En el ámbito estrictamente literario, la muestra contiene "hitos" como "La execración contra los judíos" de Quevedo, textos propios editados por la embajada alemana en Salamanca de Goebbles, Hitler y Himmler, obras de testigos y supervivientes como Primo Levi o Jorge Semprún, o una colección sobre la presunta colaboración del régimen franquista con el nazismo.

A este respecto, De la Obra señala que hay algunos escritos que "justifican la ausencia de ayuda" del régimen, y otros que explican que lo que hicieron los cónsules españoles salvando vidas lo hicieron por orden de Franco, "aunque no es verdad", apostilla.

Todo ello, sumado a más de una decena de películas que han mantenido viva la llama del Holocausto, contribuye a que esta muestra impida "que se borre la memoria", que es, a juicio de la organización, lo que pretendía el nazismo con los campos de concentración.

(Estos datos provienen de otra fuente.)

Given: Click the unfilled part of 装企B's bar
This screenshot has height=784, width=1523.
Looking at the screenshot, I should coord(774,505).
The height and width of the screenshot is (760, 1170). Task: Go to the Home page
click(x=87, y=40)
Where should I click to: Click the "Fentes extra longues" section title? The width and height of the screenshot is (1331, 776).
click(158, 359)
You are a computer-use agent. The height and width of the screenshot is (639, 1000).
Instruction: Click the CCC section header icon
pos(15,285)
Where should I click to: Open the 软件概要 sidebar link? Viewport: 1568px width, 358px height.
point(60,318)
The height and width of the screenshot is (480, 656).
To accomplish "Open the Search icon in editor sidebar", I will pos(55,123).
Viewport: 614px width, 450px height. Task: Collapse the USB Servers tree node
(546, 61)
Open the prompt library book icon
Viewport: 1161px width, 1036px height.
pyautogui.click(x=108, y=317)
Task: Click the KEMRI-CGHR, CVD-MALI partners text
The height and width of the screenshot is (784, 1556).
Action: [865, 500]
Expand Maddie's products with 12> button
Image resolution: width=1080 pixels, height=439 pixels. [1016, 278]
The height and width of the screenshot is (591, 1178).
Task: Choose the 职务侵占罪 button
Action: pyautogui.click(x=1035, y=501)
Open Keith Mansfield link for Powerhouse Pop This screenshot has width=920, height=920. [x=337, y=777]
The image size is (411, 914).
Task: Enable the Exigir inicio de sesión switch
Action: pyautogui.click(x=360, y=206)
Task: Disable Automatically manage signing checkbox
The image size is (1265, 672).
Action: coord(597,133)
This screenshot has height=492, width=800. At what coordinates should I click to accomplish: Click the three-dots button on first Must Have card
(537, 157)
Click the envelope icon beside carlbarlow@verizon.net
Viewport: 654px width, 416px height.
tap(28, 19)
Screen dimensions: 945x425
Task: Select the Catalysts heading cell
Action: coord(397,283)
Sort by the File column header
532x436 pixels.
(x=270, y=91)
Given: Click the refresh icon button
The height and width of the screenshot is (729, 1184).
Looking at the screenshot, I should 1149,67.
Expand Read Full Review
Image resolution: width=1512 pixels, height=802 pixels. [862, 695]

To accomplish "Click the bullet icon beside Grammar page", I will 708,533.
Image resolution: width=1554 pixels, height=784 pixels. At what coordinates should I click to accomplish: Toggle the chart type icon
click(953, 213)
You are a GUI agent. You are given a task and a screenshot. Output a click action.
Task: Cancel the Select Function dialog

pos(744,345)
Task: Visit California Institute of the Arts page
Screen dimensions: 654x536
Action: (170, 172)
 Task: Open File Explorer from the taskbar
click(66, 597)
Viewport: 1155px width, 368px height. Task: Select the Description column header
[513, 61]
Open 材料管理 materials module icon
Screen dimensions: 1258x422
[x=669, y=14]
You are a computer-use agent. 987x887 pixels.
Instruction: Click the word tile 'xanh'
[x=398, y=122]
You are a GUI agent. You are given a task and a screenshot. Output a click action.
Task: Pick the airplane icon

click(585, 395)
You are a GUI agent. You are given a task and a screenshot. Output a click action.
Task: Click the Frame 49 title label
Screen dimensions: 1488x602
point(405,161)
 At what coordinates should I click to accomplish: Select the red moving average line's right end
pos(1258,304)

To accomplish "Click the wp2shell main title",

"Suceden dos cosas curiosas, porque la memoria está presente, y hay mucha gente encargada de que el olvido no se instale, pero también se da la banalización del Holocausto, una capacidad de distancia que tiene un peligro, porque las fracturas de la humanidad hay que recordarlas. El ejercicio de la memoria es una obligación", apostilla De la Obra.

La exposición, inaugurada el pasado lunes con un simbólico encendido de ocho velas, en conmemoración del Día Internacional de la Memoria del Holocausto y Prevención de Crímenes contra la Humanidad, estará en la Casa Sefarad de Córdoba hasta el próximo 28 de febrero.